On Wed, Sep 15, 2010 at 10:40 PM, Cory Nelson
On Wed, Sep 15, 2010 at 6:08 PM, Beman Dawes
wrote: On Wed, Sep 15, 2010 at 7:26 PM, Cory Nelson
wrote: - Will this support multiple B-trees in one file?
Not currently. That would be relatively easy to support. What is the motivating use case?
Just ease of distribution, really.
I'm currently using a SQLite database to distribute a few tables of read-only data that doesn't need SQL, relational, or ACID properties -- it's just the best thing available in terms of ease of distribution and portability. I'd love to remove all the unneeded layers and just use a B-tree directly.
Sounds quite useful. I can think of several past apps that would have benefited. I've added this to the Wish List: Multiple B-trees in one file. Requested by Cory Nelson. Possible design: Initial btree_map in the file is an index of its children. Key: name, Data: page id of the child's header page. Recursion allowed; the header page pointed could itself be an index header. Current interface might gain additional constructor and open() overload taking a ref to the parent index and the desired name.
- Will this implement ACID properties?
No. The model is a standard library associative container, not a database. ACID properties can be built on top of B-trees, but the B-trees themselves don't have ACID properties, other than a few aspects like atomic writes.
Alright, that clears up my understanding about the scope of this. Still sounds great!
- Can this be adapted for in-memory use as well, with full non-POD support?
No current plans for that.
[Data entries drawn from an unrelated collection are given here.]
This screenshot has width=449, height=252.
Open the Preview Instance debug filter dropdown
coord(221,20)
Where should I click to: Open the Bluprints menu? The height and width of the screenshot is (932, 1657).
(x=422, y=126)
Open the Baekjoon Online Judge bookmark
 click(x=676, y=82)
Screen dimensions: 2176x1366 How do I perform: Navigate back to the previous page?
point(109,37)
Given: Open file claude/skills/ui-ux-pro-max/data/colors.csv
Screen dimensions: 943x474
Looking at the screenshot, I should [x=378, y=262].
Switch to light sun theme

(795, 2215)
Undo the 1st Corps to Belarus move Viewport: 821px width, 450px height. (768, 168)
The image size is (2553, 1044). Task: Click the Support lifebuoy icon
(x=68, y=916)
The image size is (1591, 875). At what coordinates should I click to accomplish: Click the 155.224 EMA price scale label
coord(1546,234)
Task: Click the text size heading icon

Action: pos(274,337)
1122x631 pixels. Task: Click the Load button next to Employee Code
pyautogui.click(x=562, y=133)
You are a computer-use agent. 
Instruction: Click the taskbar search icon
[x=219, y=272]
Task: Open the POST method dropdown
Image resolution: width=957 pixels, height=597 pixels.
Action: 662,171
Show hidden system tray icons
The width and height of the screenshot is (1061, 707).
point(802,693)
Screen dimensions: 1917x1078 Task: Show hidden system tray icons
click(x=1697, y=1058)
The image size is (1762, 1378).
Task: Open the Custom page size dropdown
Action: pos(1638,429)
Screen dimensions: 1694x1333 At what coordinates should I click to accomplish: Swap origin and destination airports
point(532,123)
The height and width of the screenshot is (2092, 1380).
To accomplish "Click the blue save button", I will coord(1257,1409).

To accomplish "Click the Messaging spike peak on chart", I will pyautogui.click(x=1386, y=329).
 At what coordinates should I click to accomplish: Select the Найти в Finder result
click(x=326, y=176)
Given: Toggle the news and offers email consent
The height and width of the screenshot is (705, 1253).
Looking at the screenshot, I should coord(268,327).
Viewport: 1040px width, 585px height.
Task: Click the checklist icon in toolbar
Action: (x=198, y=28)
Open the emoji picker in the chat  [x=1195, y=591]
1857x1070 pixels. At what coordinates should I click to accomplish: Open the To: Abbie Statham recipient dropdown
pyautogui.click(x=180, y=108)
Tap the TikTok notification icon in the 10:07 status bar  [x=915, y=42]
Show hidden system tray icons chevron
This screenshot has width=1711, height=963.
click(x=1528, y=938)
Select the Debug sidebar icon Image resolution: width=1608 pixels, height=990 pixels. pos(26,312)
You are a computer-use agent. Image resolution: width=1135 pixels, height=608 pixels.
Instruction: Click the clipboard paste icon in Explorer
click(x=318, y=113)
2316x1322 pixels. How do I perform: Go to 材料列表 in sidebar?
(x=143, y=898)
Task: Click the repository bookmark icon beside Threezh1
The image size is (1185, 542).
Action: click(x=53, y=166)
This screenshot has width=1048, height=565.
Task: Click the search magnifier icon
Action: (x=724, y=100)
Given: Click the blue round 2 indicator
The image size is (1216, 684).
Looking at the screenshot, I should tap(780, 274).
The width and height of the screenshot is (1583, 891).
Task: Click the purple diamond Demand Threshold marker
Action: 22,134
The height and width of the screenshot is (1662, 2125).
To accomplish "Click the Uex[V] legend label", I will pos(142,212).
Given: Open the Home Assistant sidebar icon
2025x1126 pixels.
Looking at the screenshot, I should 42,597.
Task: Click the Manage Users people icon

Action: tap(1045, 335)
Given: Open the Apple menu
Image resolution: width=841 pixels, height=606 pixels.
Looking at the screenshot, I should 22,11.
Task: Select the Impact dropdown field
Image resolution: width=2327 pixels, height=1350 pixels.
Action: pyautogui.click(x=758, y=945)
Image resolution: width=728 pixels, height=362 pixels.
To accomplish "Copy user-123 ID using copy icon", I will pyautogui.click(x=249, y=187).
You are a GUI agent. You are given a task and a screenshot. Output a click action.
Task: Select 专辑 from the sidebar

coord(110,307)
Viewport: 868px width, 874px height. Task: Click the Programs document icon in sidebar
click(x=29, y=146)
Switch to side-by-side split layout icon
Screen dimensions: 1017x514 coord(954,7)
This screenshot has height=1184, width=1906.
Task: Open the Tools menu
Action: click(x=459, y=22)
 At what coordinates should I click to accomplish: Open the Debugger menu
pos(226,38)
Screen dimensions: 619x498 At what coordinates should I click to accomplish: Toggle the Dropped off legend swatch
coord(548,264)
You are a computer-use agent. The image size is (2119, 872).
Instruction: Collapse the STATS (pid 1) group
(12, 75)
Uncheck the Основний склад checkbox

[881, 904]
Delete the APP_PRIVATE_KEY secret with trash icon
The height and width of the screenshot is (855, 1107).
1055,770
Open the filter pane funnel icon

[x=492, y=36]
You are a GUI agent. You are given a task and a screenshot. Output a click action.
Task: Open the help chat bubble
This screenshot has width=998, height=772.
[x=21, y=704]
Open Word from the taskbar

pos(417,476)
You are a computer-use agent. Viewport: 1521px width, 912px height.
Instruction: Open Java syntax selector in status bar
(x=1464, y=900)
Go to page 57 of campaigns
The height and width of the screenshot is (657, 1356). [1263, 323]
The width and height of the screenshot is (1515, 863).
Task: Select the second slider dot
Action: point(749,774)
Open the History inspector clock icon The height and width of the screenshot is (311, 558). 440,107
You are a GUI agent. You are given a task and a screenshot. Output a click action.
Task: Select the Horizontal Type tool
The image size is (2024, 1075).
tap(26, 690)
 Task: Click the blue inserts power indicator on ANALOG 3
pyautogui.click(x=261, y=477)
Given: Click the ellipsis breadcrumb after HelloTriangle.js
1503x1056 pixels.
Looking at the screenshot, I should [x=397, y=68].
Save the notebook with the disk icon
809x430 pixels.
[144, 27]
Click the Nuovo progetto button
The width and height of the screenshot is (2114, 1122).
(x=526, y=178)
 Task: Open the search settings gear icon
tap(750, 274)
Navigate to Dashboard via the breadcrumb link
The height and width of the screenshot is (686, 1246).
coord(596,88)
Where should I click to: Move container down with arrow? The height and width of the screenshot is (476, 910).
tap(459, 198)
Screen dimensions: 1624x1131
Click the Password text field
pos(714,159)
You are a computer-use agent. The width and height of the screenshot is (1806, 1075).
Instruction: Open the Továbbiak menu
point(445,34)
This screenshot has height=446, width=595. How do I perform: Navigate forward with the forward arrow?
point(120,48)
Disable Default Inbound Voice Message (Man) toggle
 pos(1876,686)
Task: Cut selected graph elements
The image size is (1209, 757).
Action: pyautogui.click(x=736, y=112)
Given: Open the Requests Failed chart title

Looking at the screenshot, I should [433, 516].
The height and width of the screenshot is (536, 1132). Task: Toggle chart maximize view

Why wouldn't you just a standard library associative container for that?
Storing keys together improves cache usage a lot for small keys, and allows the CPU to detect ordered iteration to prefetch the next cache line. It also reduces fragmentation and the maximum number of pages that must be touched to find a result, which in turn reduces TLB misses and page faults. The tests here indicate that this can be very significant with large collections:
That's also the point made by the article Thorsten referenced, http://queue.acm.org/detail.cfm?id=1814327, although it is claiming much greater speedups IIRC.
http://idlebox.net/2007/stx-btree/stx-btree-0.8.3/doxygen-html/speedtest.htm...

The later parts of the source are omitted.